Itim Group is making strong  progress and trading ahead of expectations, the SaaS-based technology firm said Friday. Unaudited gains were made across the year to end December, but the same can’t be said for its boardroom: its chairman Michael Jackson is stepping down with immediate effect.

Itim Group

The business, which enables store-based retailers to optimise their ops to improve financial performance, saw revenues rise to £17.9 million from £16.1 million as a result of new contract wins and extensions.

The best bit was that core earnings (EBITDA) for the year are expected to leap 260%, “significantly ahead of expectations”,  to £2.5 million from £0.7 million in fiscal 2023. Pre-tax profit of £175,000 was also ahead of market expectations, reversing a loss in 2023 of £1.1 million.

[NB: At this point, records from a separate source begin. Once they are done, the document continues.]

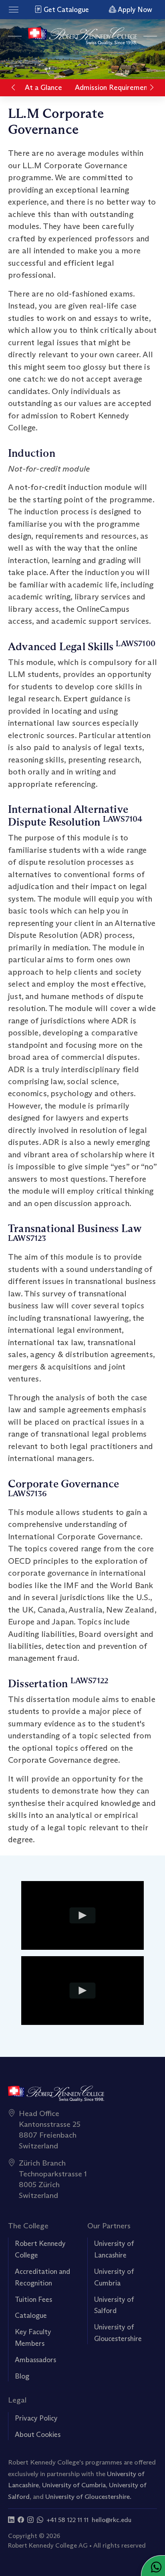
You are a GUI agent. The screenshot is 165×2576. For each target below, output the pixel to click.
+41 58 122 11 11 (67, 2520)
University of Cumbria (74, 2485)
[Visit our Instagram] (30, 2520)
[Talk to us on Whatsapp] (40, 2520)
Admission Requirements (114, 87)
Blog (22, 2376)
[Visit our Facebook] (21, 2520)
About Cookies (37, 2434)
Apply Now (134, 9)
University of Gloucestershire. (88, 2496)
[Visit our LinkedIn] (11, 2520)
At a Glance (43, 87)
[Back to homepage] (82, 36)
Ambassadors (35, 2359)
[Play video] (83, 1915)
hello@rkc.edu (111, 2520)
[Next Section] (152, 88)
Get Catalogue (65, 9)
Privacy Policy (36, 2418)
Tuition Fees (33, 2299)
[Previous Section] (13, 88)
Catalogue (31, 2315)
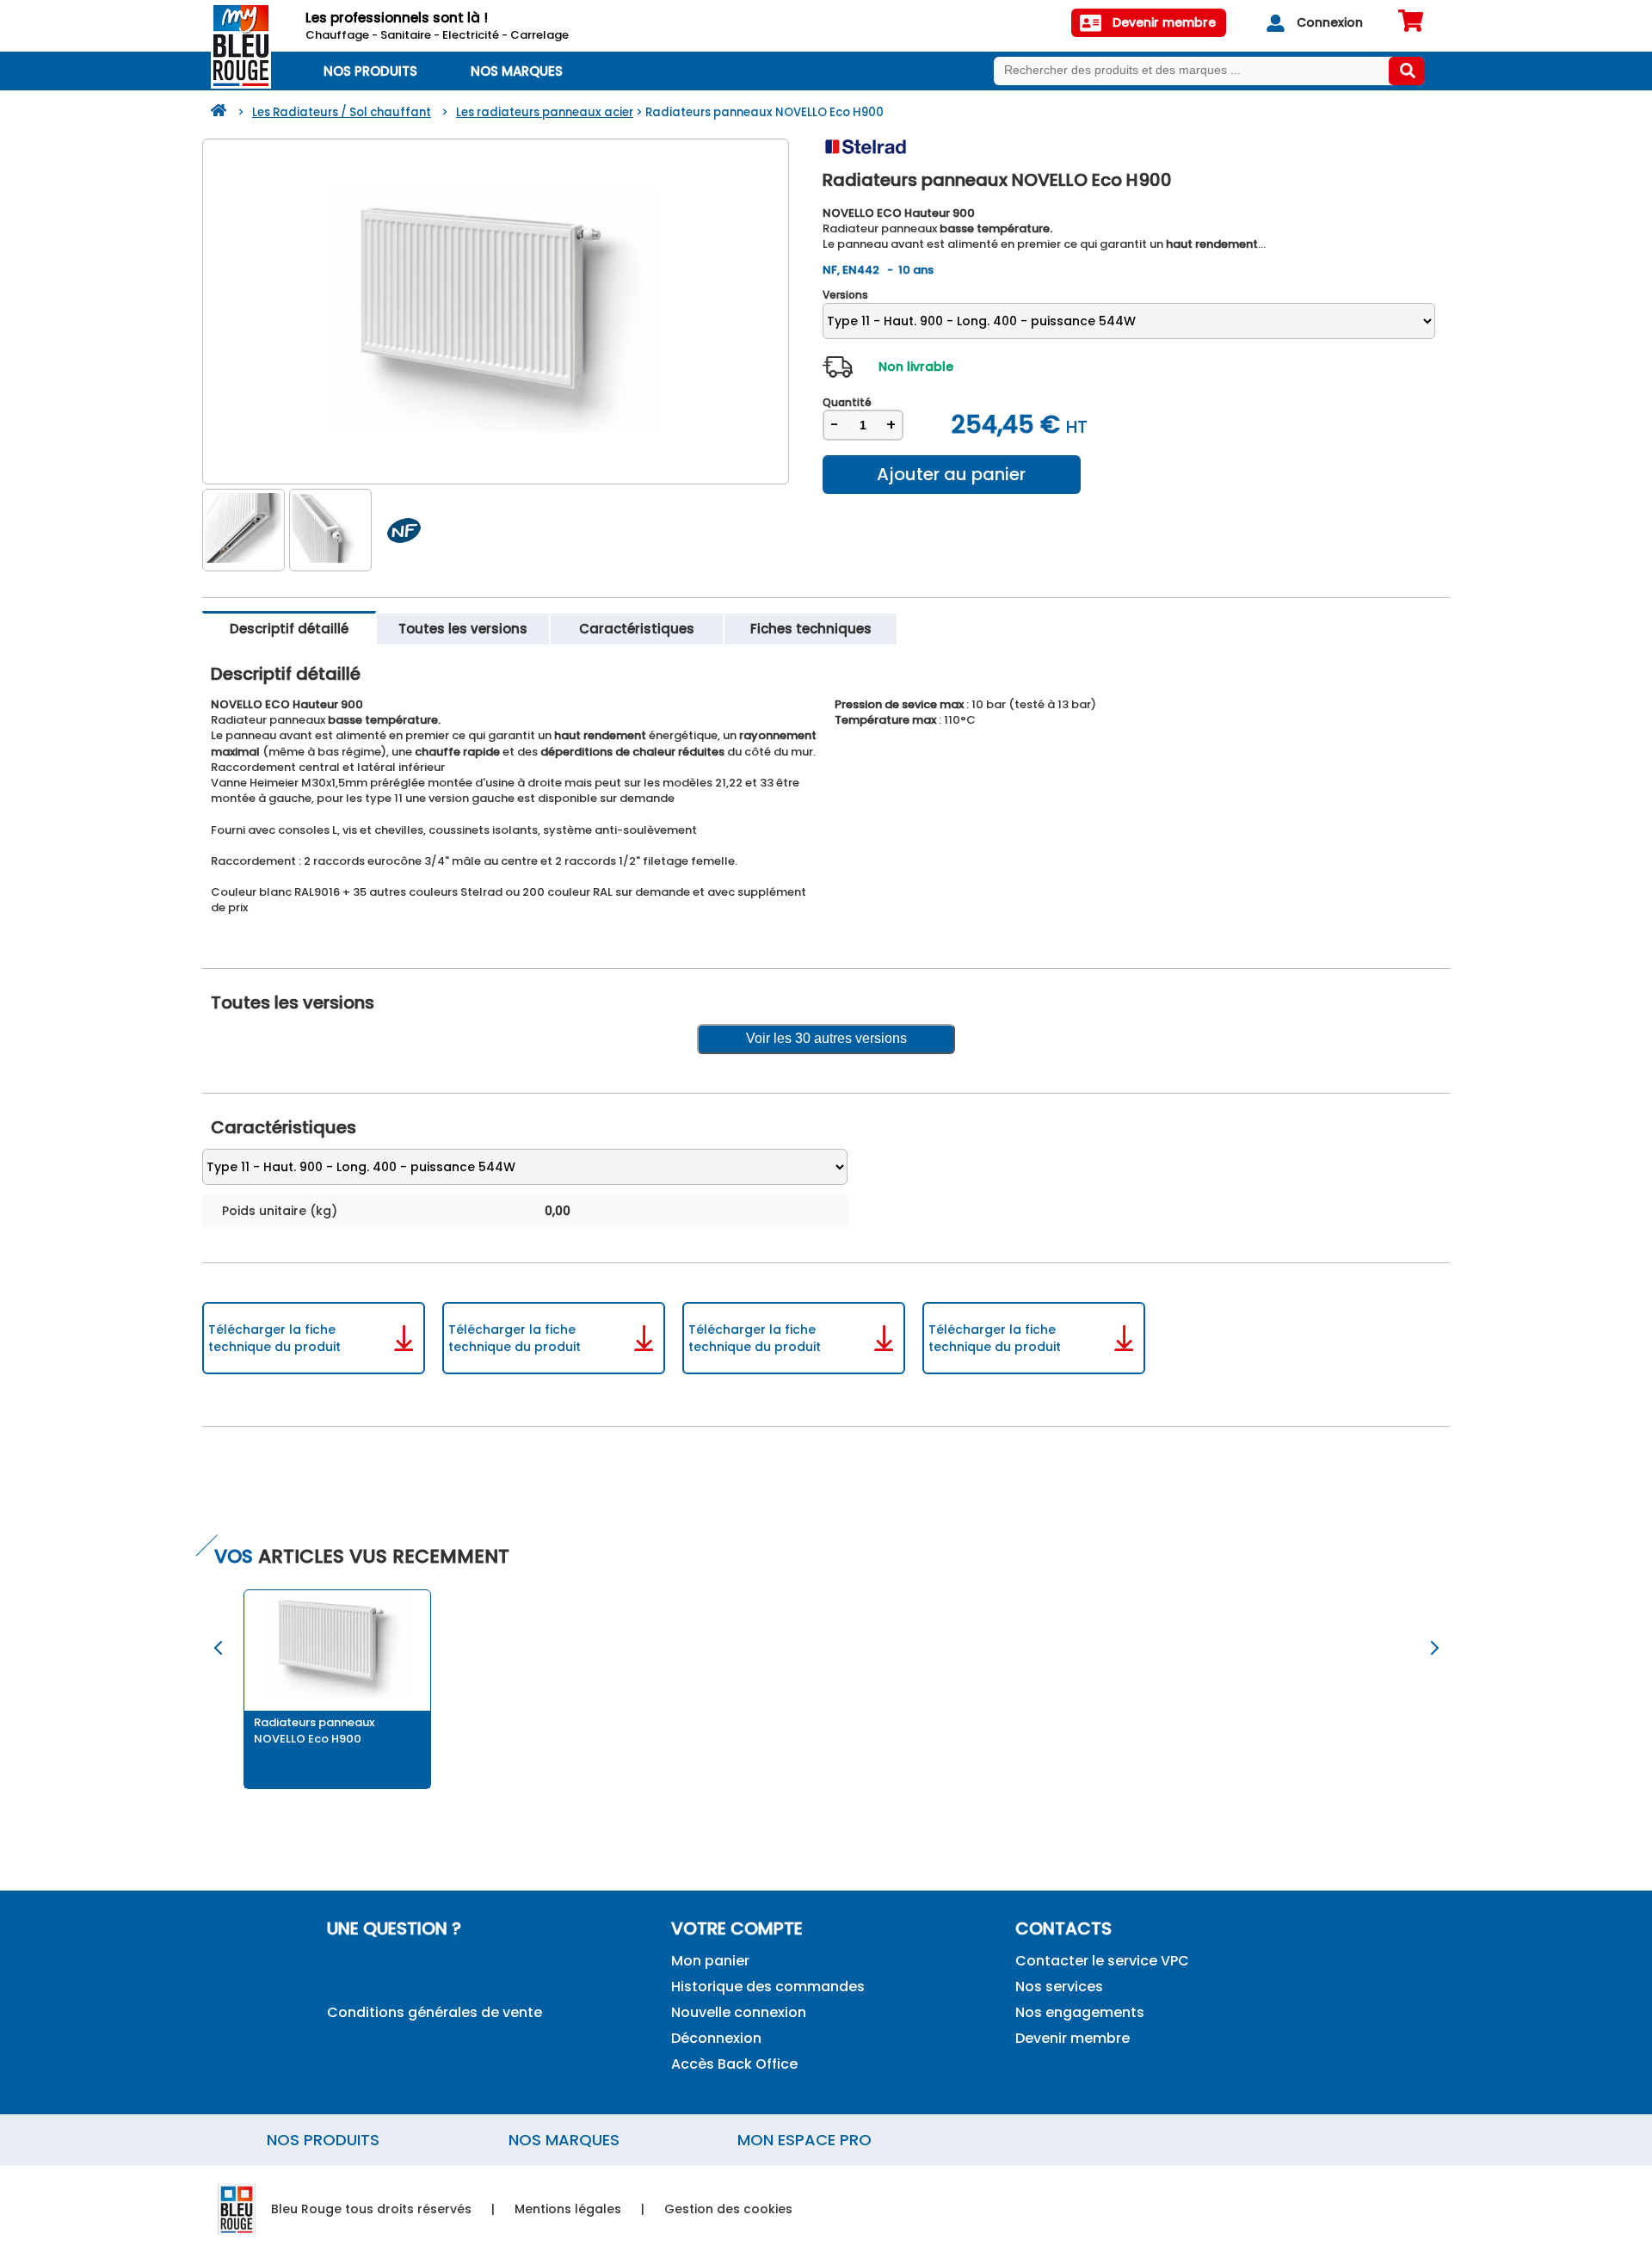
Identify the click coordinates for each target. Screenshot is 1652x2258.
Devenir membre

The group ended the year with a doubled cash balance of £3.8 million,  againsignificantly ahead of market expectations.

Meranwhile, Jackson has stepped down from the board after 10 years as chairman. No reason was given for his departure, but CEO Ali Athar said he had taken Itim through its IPO, and had built “the foundations for the next stage of growth.”
 
Athar added: “We are proud to report numbers that are significantly ahead of market expectations. This achievement is a testament to the dedication and hard work of our team, as well as the value we continue to deliver to our customers. 

“The cost efficiencies we offer in the retail industry have driven increased demand for our products, reinforcing our position as a trusted partner in the sector. While we remain mindful of the broader market backdrop and potential challenges ahead, we are confident in our strategy, our momentum, and the long-term prospects of the business.”